Postgres data is incomplete

I’ve been using HA for a few years now just using the standard SQlite DB. I’m running a second instance in my RV now and decided to use Postgres instead since I’m more familiar with it. I have both HA and Postgres running as Docker containers.

I connected to the Postgres DB tonight to see if I could manually add some missing data. But what I’m seeing doesn’t make sense. When I query the states table, the entity_id field is blank for every record.

homeassistant=# select entity_id, count(*) from states group by entity_id;
 entity_id |  count
-----------+---------
           | 1576471
(1 row)

Similarly, when I describe the table, the entity_id field is a 1 byte character type.

homeassistant=# \d states
                                           Table "public.states"
        Column         |           Type           | Collation | Nullable |             Default
-----------------------+--------------------------+-----------+----------+----------------------------------
 state_id              | integer                  |           | not null | generated by default as identity
 entity_id             | character(1)             |           |          |
 state                 | character varying(255)   |           |          |
 attributes            | character(1)             |           |          |
 event_id              | smallint                 |           |          |
 last_changed          | timestamp with time zone |           |          |
 last_changed_ts       | double precision         |           |          |
 last_updated          | timestamp with time zone |           |          |
 last_updated_ts       | double precision         |           |          |
 old_state_id          | integer                  |           |          |
 attributes_id         | integer                  |           |          |
 context_id            | character(1)             |           |          |
 context_user_id       | character(1)             |           |          |
 context_parent_id     | character(1)             |           |          |
 origin_idx            | smallint                 |           |          |
 context_id_bin        | bytea                    |           |          |
 context_user_id_bin   | bytea                    |           |          |
 context_parent_id_bin | bytea                    |           |          |
 metadata_id           | integer                  |           |          |

I’m not sure why the data is being displayed this way. Home Assistant seems to be acting normal and I don’t see any obvious errors in the HA or Postgres containers. I feel like I’m missing something obvious.
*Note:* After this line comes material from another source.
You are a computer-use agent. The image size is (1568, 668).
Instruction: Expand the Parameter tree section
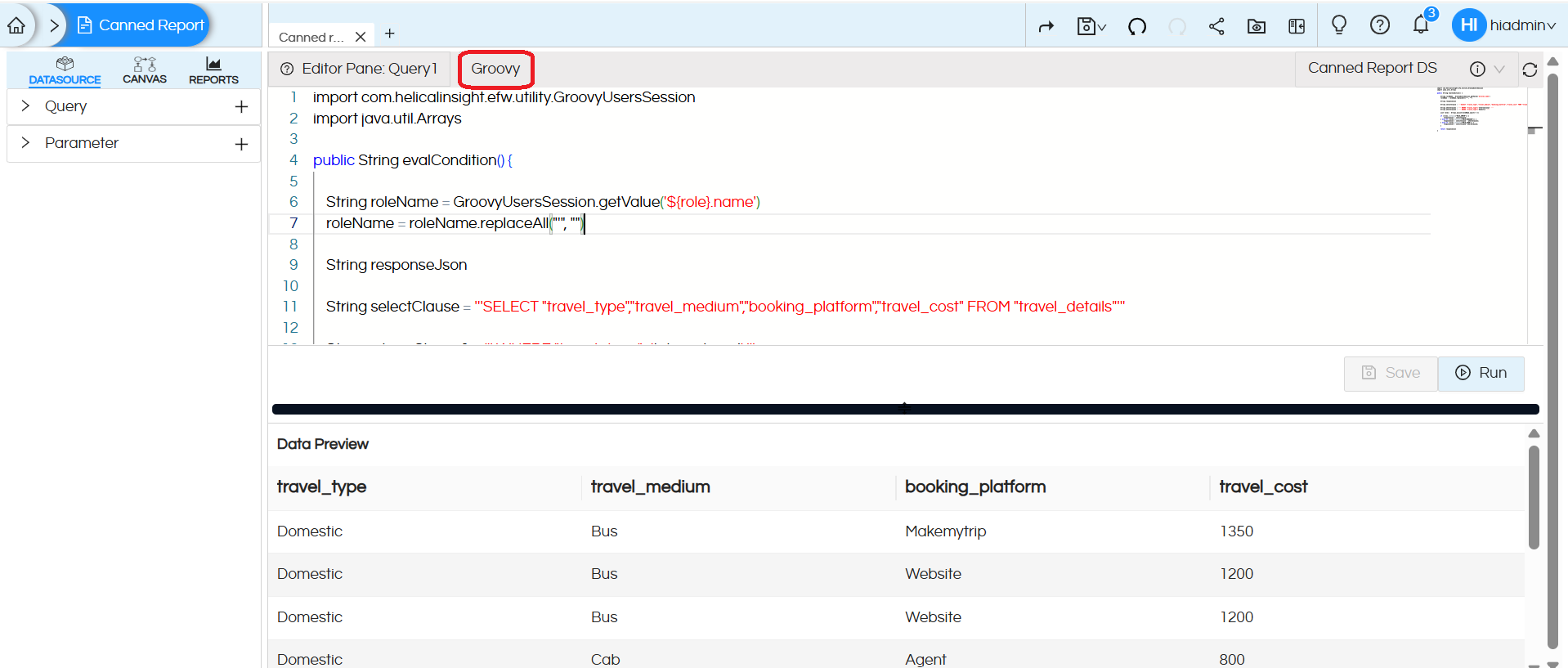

HA also displays all historic data normally so it doesn’t seem like the DB has become corrupted.

recorder conf:

recorder:
  db_url: postgresql://homeassistant:$DB_PASS@localhost:5433/homeassistant

docker compose

version: '3.3'

services:
  homeassistant:
    restart: always
    environment:
      - TZ=America/New_York
    volumes:
      - ./config:/config
    network_mode: host
    image: homeassistant/home-assistant:2023.7

  postgres:
    image: postgres:15.3
    restart: always
    env_file:
      - .env
    environment:
      POSTGRES_DB: homeassistant
      POSTGRES_USER: homeassistant
      POSTGRES_PASSWORD: ${DB_PASS}
    volumes:
      - pgdata:/var/lib/postgresql/data
    ports:
      - 5433:5432

volumes:
  pgdata:

Those fields are deprectaed

SQLite does not allow to remove a column, that’s why they decided to keep them rather than doing table copy’s at upgrade time, I guess.
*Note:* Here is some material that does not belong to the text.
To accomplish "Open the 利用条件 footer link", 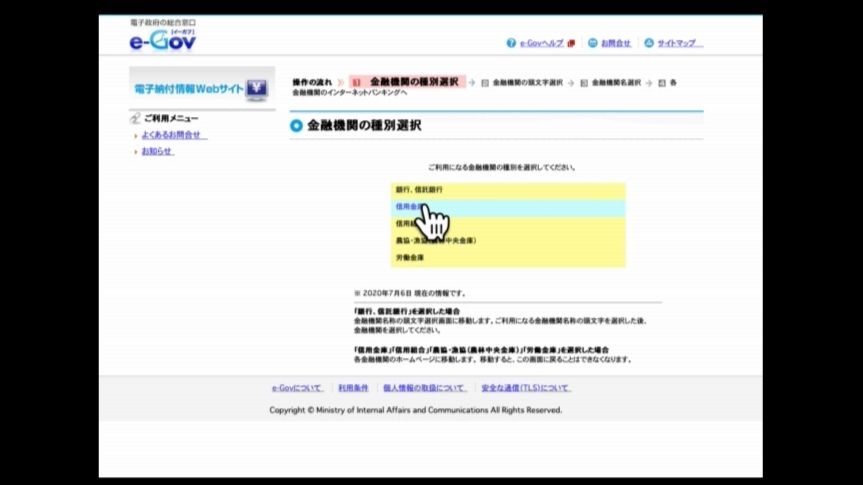I will 353,388.
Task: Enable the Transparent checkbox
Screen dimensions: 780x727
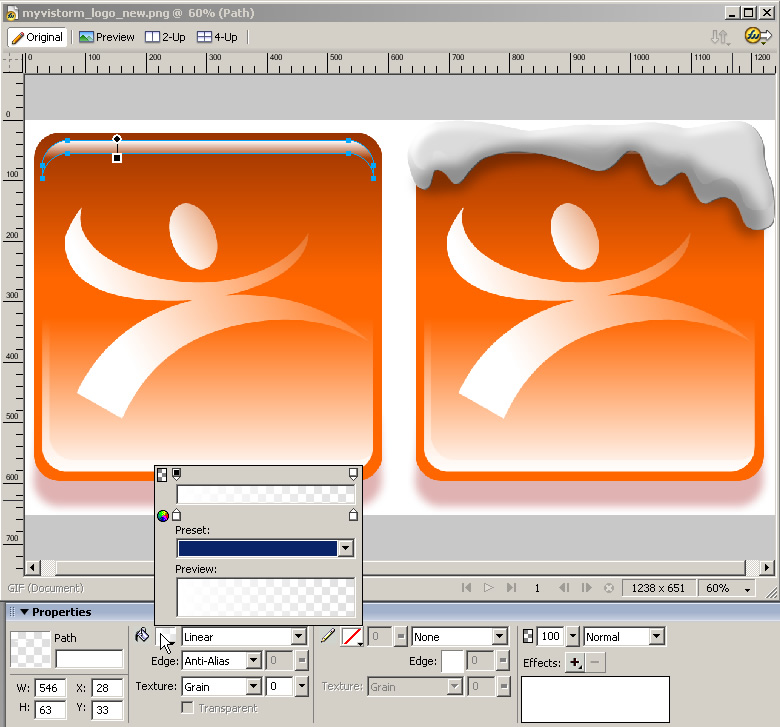Action: coord(187,708)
Ahhh that makes sense! Glad I’m not crazy. Now which fields are valid? Or is this whole table deprecated? Almost all of the fields are empty.
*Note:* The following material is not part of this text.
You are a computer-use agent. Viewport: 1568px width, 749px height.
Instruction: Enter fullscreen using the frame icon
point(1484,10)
Just look in github for the source file I mentioned if you want to know.
If a table is not empty, considering the tables are cleaned up on a rolling 10 days (by default), then it is not deprecated.

Yeah I looked through the schema file and didn’t really see anything valuable in the table except the context_*_bin fields. What’s weird is that these fields are unused, but methods like from_event() and to_native() still use them. I’ll dig a bit more tonight.

Mmm… That’s just the table containing all the values (state and attributes) used throughout HA.
Not sure what is valuable to you :wink:

Sure. I understand the purpose of the table. What I’m saying is that it isn’t immediately obvious which device a state record belongs to. Example:

state_id              | 2348
entity_id             | <null>
state                 | 243.2
attributes            | <null>
event_id              | <null>
last_changed          | <null>
last_changed_ts       | <null>
last_updated          | <null>
last_updated_ts       | 1690748114.304422
old_state_id          | 2344
attributes_id         | 15
context_id            | <null>
context_user_id       | <null>
context_parent_id     | <null>
origin_idx            | 0
context_id_bin        | \x0189a870d580510c0478834a5cf95e87
context_user_id_bin   | <null>
context_parent_id_bin | <null>
metadata_id           | 14

Looks like metadata_id is a foreign key to state_meta which gives the name of the entity. Kinda weird but I guess it makes sense since the entity_id can change. Less expensive to change one record in one table than every record an entity belongs to.

Still, would be nice if the entity_id field was not null and had an ON UPDATE CASCADE relationship to state_meta so it’s a little easier to follow. But I’m sure the HA folks know a lot better than I do what they’re doing.